La verità non è un fuorigioco: Le Roy rompe il silenzio sulle presunte manipolazioni della AFCON 2025
22 marzo 2026
Dichiarazioni di Le Roy sulla presunta manipolazione nel finale AFCON 2025
Il veterano allenatore Claude Le Roy, ex tecnico della Senegal e di altre nazionali africane, ha risposto alle critiche marocchine che lo hanno accusato di aver insinuato una manipolazione legata al finale della Coppa delle Nazioni Africane 2025.
In seguito alla decisione sorprendente della CAF di revocare il titolo 2025 dalla Senegal e di assegnarlo al Marocco, nonostante i Leones de la Téranga avessero vinto sul campo, Le Roy ha spiegato la sua posizione attraverso una clip pubblicata e diverse interviste. Secondo lui, le sue affermazioni miravano a evidenziare pratiche gestionali che potrebbero aver influenzato l’esito, non a criticare il Marocco come nazione.
Le Roy ha dichiarato che le parole non erano dirette al Marocco ma ai vertici della CAF e della FIFA. “Non intendevo screditare una squadra, bensì porre l’attenzione sui responsabili che guidano l’ente”, ha affermato, specificando che il focus era su Motsepe e Infantino.
La polemica ha scatenato una vivace contesa mediatica in Marocco, con accuse di influenza nelle decisioni sportive e controllo delle istituzioni.

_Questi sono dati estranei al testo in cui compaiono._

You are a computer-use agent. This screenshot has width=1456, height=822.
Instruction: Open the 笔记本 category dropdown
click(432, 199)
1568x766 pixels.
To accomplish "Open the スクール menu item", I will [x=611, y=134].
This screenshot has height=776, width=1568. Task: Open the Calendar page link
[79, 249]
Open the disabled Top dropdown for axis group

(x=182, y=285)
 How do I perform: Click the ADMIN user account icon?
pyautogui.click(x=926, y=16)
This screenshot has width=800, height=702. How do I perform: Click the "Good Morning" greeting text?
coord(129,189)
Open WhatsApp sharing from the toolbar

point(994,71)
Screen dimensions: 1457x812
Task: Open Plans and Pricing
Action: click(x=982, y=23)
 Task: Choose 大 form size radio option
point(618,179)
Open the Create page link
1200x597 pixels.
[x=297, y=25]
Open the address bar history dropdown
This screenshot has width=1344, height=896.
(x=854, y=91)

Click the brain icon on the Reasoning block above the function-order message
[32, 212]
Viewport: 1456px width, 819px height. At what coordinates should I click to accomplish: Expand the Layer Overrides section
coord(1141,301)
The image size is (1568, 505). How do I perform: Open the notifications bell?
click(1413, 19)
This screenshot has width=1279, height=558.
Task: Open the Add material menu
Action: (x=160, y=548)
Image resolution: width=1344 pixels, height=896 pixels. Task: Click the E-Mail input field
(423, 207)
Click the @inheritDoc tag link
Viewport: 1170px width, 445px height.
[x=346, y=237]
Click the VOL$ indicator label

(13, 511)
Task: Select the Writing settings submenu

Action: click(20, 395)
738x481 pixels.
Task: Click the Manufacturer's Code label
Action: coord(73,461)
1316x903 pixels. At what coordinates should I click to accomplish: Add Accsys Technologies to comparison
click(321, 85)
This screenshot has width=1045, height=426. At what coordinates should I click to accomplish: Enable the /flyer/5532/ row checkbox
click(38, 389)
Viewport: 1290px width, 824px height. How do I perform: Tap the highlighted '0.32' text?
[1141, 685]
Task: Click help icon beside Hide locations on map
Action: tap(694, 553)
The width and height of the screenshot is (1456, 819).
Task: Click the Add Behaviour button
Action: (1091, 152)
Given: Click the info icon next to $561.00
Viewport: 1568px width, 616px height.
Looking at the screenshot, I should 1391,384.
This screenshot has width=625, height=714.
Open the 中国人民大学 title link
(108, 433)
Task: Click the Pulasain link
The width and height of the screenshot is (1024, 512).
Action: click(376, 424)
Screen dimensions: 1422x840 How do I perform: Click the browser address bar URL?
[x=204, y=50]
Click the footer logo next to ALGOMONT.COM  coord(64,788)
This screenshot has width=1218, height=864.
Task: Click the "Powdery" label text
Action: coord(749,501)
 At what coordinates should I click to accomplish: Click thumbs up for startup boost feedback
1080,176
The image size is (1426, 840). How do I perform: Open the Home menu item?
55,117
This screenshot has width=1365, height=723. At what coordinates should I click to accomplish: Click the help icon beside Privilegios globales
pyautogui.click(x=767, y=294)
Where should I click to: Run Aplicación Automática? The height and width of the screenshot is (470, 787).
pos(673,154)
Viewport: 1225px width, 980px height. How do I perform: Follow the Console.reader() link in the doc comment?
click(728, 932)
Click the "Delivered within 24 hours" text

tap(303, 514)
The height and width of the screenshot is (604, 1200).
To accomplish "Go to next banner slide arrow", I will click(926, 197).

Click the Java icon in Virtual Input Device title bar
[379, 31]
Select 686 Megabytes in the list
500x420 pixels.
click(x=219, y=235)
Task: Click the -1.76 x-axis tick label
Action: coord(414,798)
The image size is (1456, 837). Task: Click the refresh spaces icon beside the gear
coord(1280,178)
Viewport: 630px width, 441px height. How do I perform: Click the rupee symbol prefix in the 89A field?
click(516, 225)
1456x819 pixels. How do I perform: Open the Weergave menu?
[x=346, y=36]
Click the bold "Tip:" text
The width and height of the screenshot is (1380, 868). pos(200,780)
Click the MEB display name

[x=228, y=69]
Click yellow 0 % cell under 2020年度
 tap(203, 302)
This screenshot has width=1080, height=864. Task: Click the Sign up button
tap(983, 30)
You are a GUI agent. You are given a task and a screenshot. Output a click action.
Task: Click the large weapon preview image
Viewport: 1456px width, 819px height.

Mustafa Hajji, ex giocatore marocchino, ha criticato Le Roy in una intervista a RMC, definendolo “re della follia” e chiedendo prove più solide delle sue asserzioni.
Le Roy ha inoltre pubblicato un video esplicativo per chiarire che le sue osservazioni vertevano sui dirigenti citati, non sul Marocco o sui suoi giocatori. Ha elogiato l’organizzazione del torneo da parte del Marocco, descrivendo l’edizione 2025 come una delle migliori di sempre, e ha sottolineato che la Roja africana meritava il titolo per il percorso disputato sul campo, mentre la Senegal avrebbe potuto avere ragione di vincere nel contesto reale della partita.
“La frase su una possibile ‘manipolazione’ è stata fraintesa; il mio scopo era evidenziare responsabilità a livello dirigenziale, non attaccare il Marocco”, ha ribadito Le Roy. Ha concluso che il marchio di questa Coppa delle Nazioni Africane resterà legato a una gestione che, a suo avviso, ha mostrato professionalità e grande livello organizzativo.
La discussione rimane accesa, con la percezione di una finale che trascende il terreno di gioco e entra nelle dinamiche di potere sportive. In ogni caso, Le Roy ha mantenuto il proprio punto: la sfiducia è rivolta ai vertici, mentre il pubblico può star certo che il torneo è stato significativo e memorabile.
Nel frattempo, la discussione continua tra tifosi e addetti ai lavori, con la consapevolezza che il calcio resta una storia fatta di numeri, gestioni e, a volte, di controversie che non finiscono in un solo gol.